Biology department creates 6-7 MEng with EECS, new GIR classes

Biology department creates 6-7 MEng with EECS, new GIR classes

At the April faculty meeting on Wednesday afternoon, members of the faculty voted unanimously to introduce two new expansions to MIT’s biology program.

The first motion created a new Master of Engineering (MEng) Degree in Computer Science and Molecular Biology (Course 6-7). Professor Freeman said that by allowing 6-7 students continue their studies at a graduate level, the new degree would open up both professional and academic opportunities for those pursuing a career in the burgeoning intersection of the two disciplines.

MIT currently offers MEng degrees in Biomedical Engineering, Civil and Environmental Engineering, Electrical Engineering and Computer Science (EECS), Logistics (from the Engineering Systems Division), and Manufacturing (from the Department of Mechanical Engineering). The MEng program in EECS is by far the most popular, with over half of the graduating class of EECS seniors every year entering the program and successfully completing it, according to the EECS website.

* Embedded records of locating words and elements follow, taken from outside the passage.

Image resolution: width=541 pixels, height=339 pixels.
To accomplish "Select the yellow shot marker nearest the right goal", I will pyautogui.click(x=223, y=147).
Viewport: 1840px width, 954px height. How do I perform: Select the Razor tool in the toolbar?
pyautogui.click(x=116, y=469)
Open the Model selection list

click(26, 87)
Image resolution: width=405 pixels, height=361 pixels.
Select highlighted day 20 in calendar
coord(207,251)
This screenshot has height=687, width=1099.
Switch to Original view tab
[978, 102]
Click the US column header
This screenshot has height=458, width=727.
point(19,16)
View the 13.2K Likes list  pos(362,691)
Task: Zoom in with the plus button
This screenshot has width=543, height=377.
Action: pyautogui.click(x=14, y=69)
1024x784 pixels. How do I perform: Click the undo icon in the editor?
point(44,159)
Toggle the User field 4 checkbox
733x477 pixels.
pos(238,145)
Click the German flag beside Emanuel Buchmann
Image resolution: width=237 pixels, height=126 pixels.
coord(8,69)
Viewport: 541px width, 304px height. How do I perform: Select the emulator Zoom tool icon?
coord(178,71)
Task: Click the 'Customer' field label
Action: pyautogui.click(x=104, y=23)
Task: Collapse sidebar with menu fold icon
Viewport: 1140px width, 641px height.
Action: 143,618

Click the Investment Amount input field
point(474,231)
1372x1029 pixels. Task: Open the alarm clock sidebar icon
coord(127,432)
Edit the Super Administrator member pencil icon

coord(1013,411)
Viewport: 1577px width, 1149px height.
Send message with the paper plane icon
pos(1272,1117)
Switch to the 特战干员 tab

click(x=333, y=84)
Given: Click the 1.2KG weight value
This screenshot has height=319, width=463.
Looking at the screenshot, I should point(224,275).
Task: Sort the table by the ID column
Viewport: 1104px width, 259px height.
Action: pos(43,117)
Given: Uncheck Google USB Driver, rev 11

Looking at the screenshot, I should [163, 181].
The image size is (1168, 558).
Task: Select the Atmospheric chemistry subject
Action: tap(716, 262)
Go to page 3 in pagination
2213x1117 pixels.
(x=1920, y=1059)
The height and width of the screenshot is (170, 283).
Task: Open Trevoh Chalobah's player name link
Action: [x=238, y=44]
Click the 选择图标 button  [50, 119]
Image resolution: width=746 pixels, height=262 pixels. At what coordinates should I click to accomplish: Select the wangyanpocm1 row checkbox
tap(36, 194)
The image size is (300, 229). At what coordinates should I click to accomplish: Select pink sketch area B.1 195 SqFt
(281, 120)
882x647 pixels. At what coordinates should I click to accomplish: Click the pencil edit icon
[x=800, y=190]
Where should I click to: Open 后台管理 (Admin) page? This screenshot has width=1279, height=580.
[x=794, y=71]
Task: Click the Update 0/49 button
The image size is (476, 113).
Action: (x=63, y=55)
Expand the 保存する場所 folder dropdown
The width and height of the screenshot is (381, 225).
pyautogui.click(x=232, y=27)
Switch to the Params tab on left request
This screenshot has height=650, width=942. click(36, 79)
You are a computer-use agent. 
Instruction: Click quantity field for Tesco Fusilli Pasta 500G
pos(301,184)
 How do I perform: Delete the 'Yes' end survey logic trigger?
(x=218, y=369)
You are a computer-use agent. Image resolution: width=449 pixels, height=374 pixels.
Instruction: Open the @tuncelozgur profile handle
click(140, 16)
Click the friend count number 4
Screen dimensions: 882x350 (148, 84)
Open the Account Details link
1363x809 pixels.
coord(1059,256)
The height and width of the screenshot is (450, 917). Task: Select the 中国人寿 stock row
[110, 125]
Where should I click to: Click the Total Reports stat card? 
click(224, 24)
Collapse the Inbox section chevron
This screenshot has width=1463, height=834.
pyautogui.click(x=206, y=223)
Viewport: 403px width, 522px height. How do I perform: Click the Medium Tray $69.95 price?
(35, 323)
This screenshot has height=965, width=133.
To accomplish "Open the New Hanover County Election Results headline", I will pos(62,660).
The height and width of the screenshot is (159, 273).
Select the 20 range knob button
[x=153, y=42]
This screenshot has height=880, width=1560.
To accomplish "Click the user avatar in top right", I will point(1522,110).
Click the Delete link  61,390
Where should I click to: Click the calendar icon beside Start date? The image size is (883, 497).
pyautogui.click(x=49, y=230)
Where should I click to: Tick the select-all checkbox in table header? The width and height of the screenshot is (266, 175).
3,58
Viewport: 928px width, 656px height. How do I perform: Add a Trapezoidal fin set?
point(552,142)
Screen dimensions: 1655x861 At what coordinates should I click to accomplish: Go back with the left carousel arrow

The second motion adds the new classes 7.015 and 7.016 as options for satisfying the biology GIR requirement in the Fall in addition to the current 7.012 course. 7.015 is meant to be the biology department’s version of 5.112 (Introductory Chemistry) and 8.012 (Physics I) — a more advanced introductory course for students with strong biology backgrounds in high school. 7.016 will focus on biochemistry alongside the basics of the biology curriculum. The other two flavors of Introductory Biology, 7.013 and 7.014, will still be offered only in the Spring.

All five Introductory Biology classes (7.012, 7.013, 7.014, 7.015, and 7.016) share a core biology curriculum that makes up about half of each course’s syllabus. The other half in each course is class-specific. MIT’s subject listing currently describes 7.012 as focusing more on genetic approaches to biology, 7.013 as focusing on neurobiology and development, and 7.014 as focusing on ecology and biogeochemical cycles.

Part of the reason 7.015 and 7.016 are being introduced is to alleviate the pressure on the popular 7.012 class, which had 835 students in the fall of 2012. For reference, at the end of Spring 2012, there were 322 students in 7.013 and 132 students in 7.014, according to the reported number of students eligible to respond to the online subject evaluations for each course.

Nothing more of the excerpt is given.